Exactly, there is no risk. It's just tedious for the sake of it.
 

Sande

Member
Of course you can keep looting everything and going back every 10 minutes, but you're not supposed to. That's you making the game tedious for yourself, not the encumbrance system.
 
I'm going to side with the people who like encumbrance. I play Oblivion and Skyrim on PC and using console commands for infinite carry weight makes the game too easy. Almost like making yourself invincible. The game would be kinda boring without these kinds of restrictions placed on the player.

Usually I don't have too much of a problem in Fallout 4. I just make sure to dump all my loot back at my base between quests.
 

RedSwirl

Junior Member
I think carry limits are necessary, but developers need to rethink them. Better yet, developers need to rethink how they handle the distribution of crafting resources.

I think for big open-world games like Fallout 4 or The Witcher 3, having one overall weight limit might be too simple a system. Someone else in this thread suggested that maybe crafting junk by itself should have a hard carry limit above which the game just won't let you pick up anymore instead of encumbering you. In fact maybe that's what these games should do for your whole inventory. I don't think anybody actually plays the game while encumbered. Maybe each type of item should have a hard carry limit, like only a certain number of pistols/swords/rifles/health packs. For less open-world games like Deus Ex, Resident Evil 4, or STALKER, a visual grid-based inventory system is cool too. In those games you get a visual representation of the space your items take up that at least looks consistent (even if it's still unrealistic).

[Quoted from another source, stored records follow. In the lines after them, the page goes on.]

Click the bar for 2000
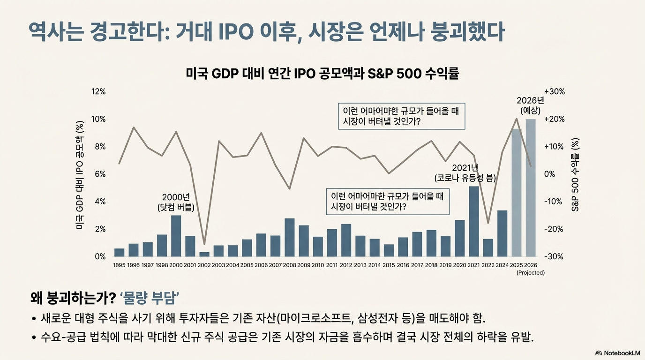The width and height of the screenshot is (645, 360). point(176,236)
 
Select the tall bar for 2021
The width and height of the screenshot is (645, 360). point(473,221)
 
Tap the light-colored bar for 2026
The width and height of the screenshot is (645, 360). point(531,188)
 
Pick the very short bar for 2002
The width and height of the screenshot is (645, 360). point(204,255)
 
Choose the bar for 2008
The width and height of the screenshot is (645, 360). point(289,238)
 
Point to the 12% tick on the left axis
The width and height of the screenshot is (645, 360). point(98,91)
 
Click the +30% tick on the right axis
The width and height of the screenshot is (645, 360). point(555,91)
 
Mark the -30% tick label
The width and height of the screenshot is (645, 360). point(554,256)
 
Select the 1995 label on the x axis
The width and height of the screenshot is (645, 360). point(119,265)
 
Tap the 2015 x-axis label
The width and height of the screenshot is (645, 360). point(389,265)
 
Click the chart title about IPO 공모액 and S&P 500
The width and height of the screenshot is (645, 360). point(322,74)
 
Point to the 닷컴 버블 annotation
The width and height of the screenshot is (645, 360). point(176,208)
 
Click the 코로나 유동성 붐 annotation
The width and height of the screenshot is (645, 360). point(465,178)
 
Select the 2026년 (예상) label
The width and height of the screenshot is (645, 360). point(531,105)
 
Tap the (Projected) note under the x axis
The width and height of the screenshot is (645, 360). point(531,273)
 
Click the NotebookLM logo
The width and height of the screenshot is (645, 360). point(618,353)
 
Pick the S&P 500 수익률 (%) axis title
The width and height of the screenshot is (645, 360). point(575,175)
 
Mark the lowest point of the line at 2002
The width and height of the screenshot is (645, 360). point(204,244)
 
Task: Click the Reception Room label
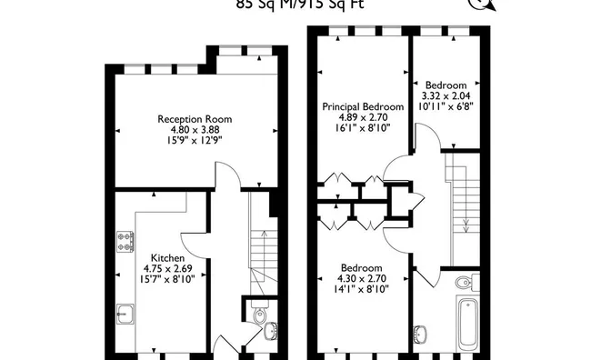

Possibly a more important aspect though is actually knowing what you need to carry and when. Maybe games just do a bad job of this. Maybe they need to better illustrate how abundant or rare certain items are. I was overencumbered for a lot of STALKER before I realized pistol ammo is so common I probably shouldn't pick up every pack of it I see.

One really interesting thing I hope developers improve on someday though is the actual distribution of crafting components. Basically, I want to see it have some kind of consistency. If I need to find a particular kind of herb or metal, I want the game to somehow indicate what locations are good sources of that component. In most games right now it seems to be kind of random, or nothing in the game itself will tell you. At least then venturing out on a mission to acquire certain components might make sense as a part of playing the game. Fallout 4 kinda does this by making certain medical items more common in hospitals for instance.
 

SlickVic

Member
In The Witcher 3 I never felt the need to install a no weight mod. Even as I picked up stuff, it never felt like my inventory filled up fast enough to become annoying.

Fallout 4 is a completely different story for me. I can clear out my junk and weapons and it feels like a few quests/buildings later I'm back to being overencumbered. I would up getting a no weight mod fairly early on and definitely have been enjoying not having to deal with that aspect of the game anymore.
 

RedSwirl

Junior Member
In The Witcher 3 I never felt the need to install a no weight mod. Even as I picked up stuff, it never felt like my inventory filled up fast enough to become annoying.

Fallout 4 is a completely different story for me. I can clear out my junk and weapons and it feels like a few quests/buildings later I'm back to being overencumbered. I would up getting a no weight mod fairly early on and definitely have been enjoying not having to deal with that aspect of the game anymore.

That's because CDProjekt basically gave up and issued a patch that made all crafting materials weightless.
 

LiK

Member
it's pretty awful in FO4. with the amount of shit you need for the various quests and settlements and other side stuff, they add up. trying to manage the inventory is a nightmare and is one of the most tedious things to deal with. not a fan of how they're organized in both the PiP-boy and Workshops.